> **Exercise brief**
Exactly the lines below, starting with the one containing "Given: Select the D: drive status orb" and going on through the one containing "Focus the Title field containing RSAkey", must be reproduced, both ends included, and no pictures with them.

> **Stored data**
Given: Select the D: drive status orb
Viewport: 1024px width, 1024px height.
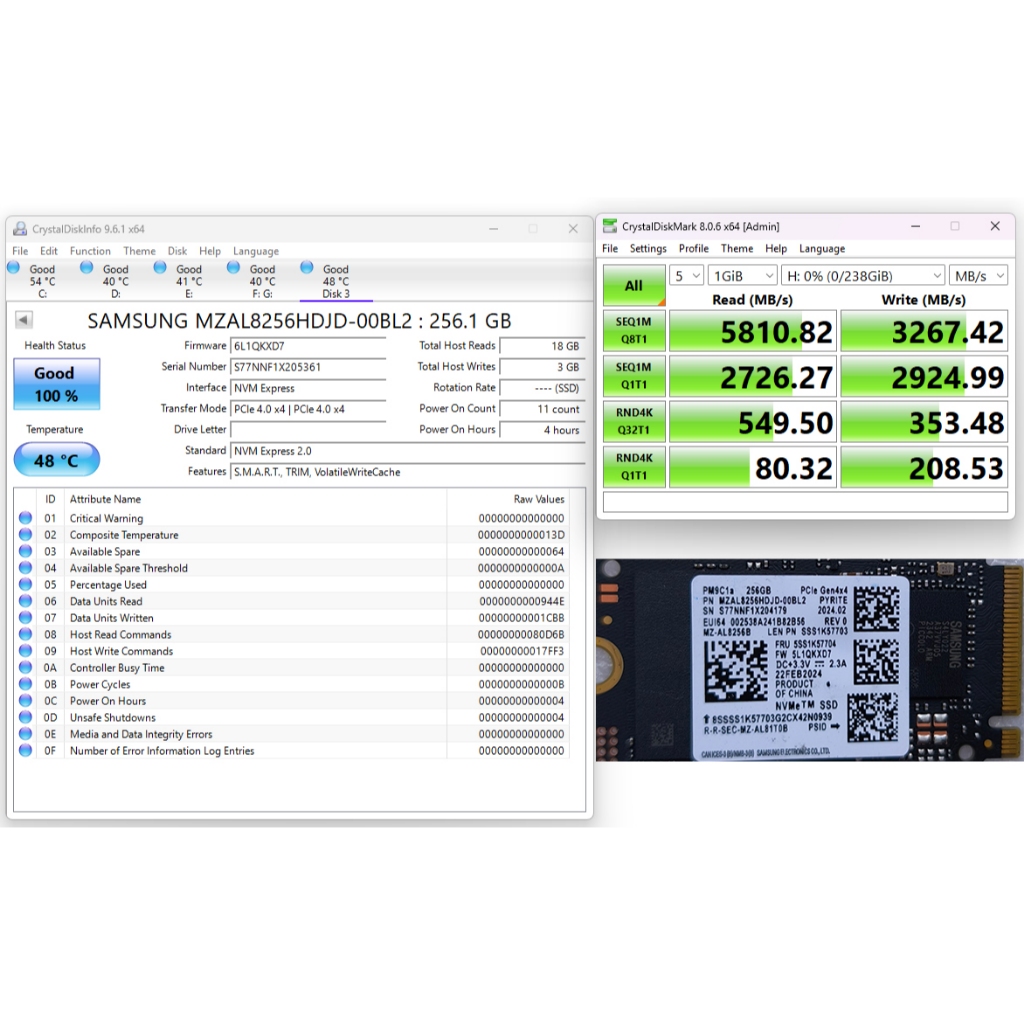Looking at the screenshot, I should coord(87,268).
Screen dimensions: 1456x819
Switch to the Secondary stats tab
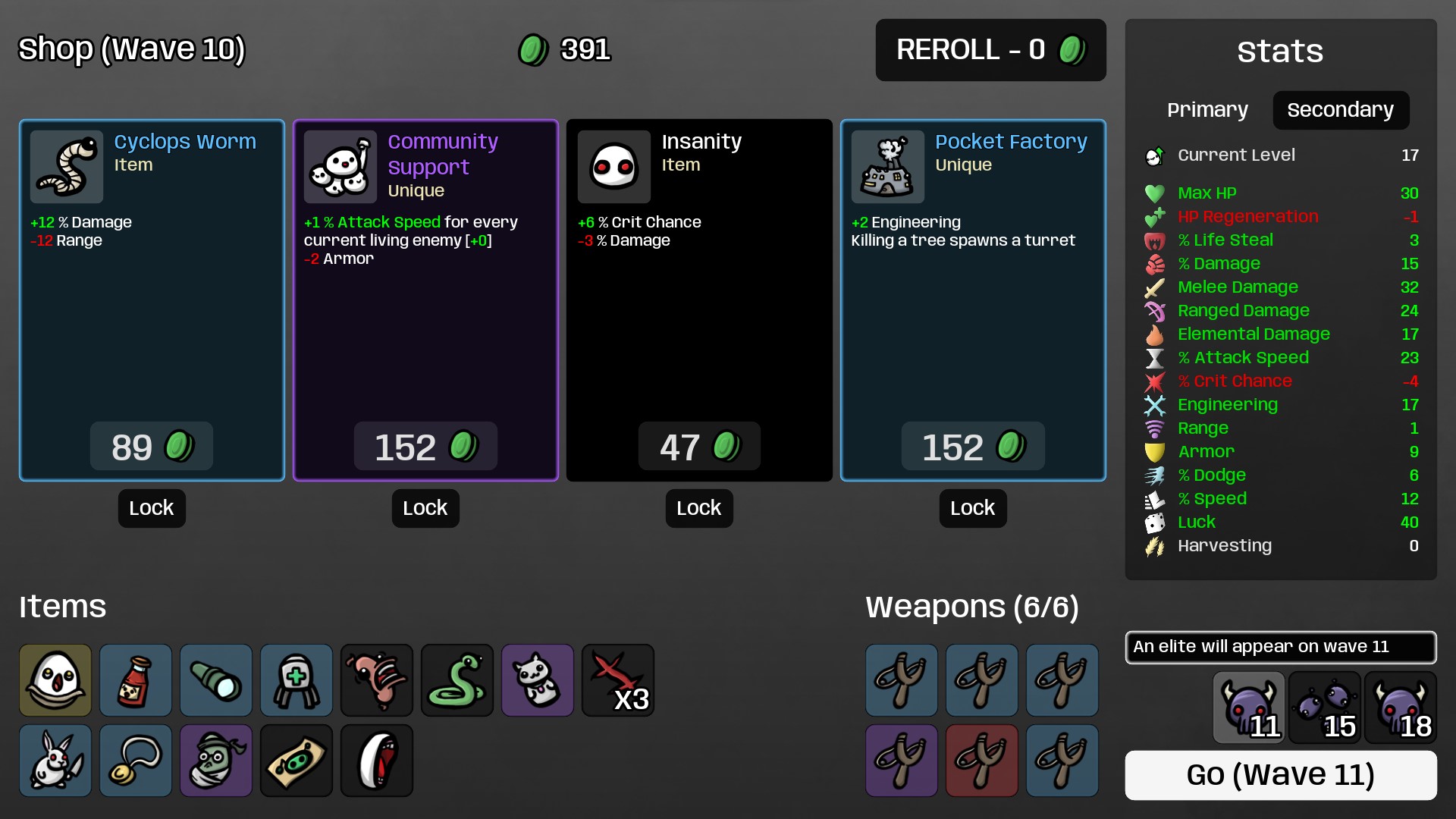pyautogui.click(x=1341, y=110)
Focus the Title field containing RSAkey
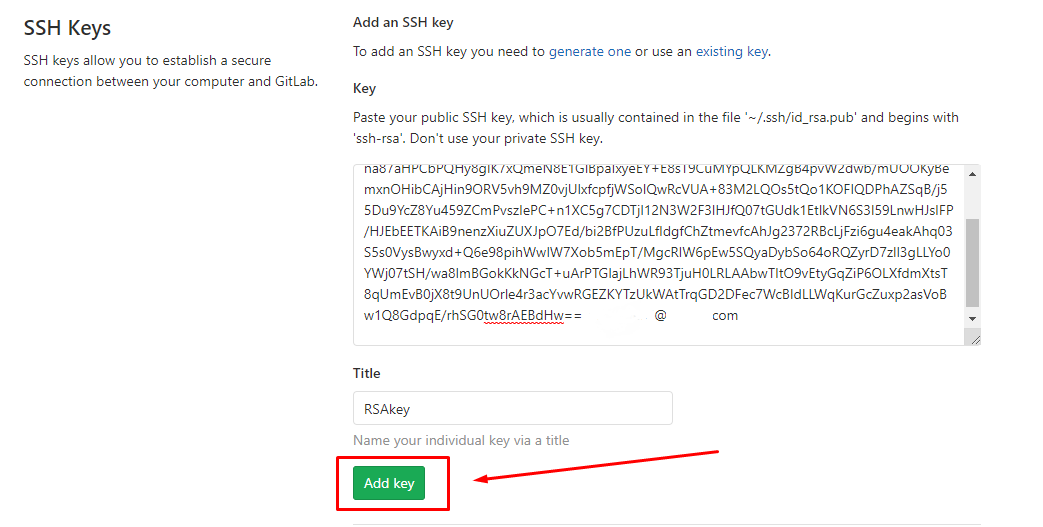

...

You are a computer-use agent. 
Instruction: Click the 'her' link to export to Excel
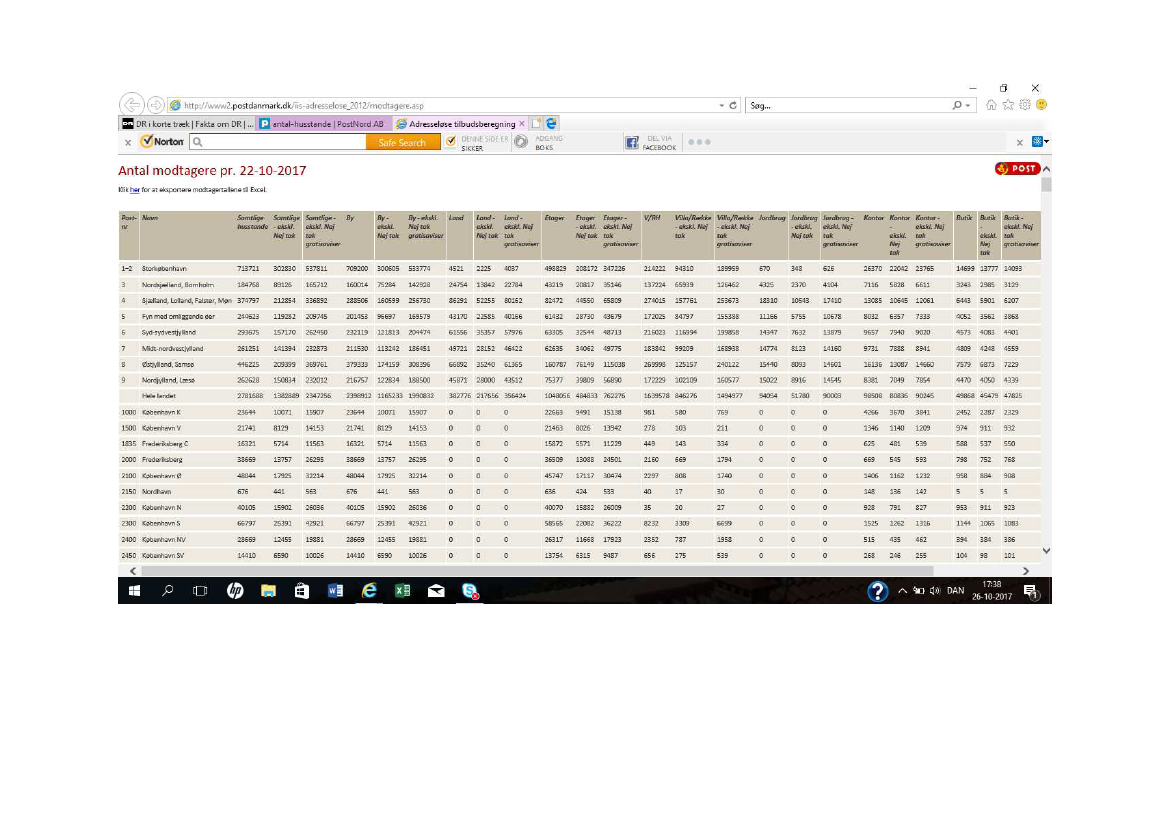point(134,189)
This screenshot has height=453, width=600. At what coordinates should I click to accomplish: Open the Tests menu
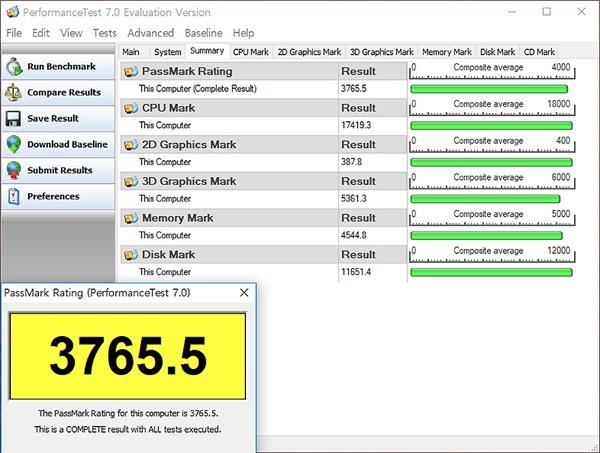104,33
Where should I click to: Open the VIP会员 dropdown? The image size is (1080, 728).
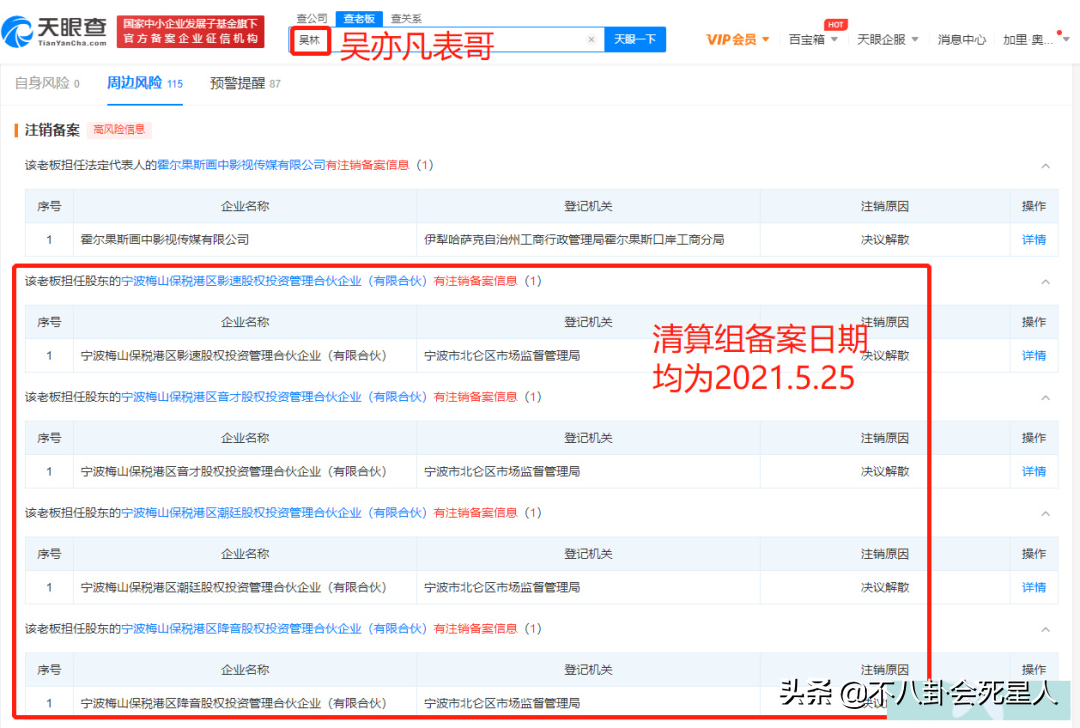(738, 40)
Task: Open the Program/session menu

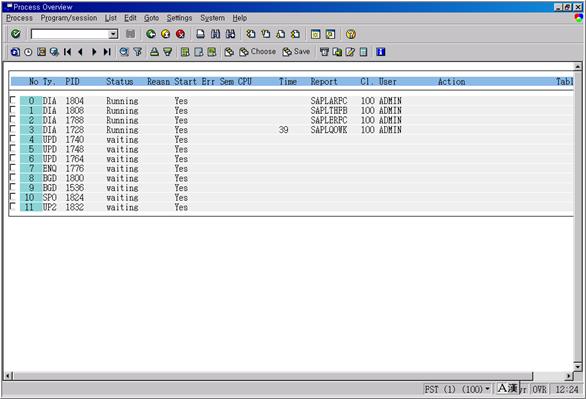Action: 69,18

> **Output below**
Given: Select the D: drive status orb
Viewport: 1024px width, 1024px height.
Looking at the screenshot, I should coord(87,268).
Screen dimensions: 1456x819
Switch to the Secondary stats tab
pyautogui.click(x=1341, y=110)
Focus the Title field containing RSAkey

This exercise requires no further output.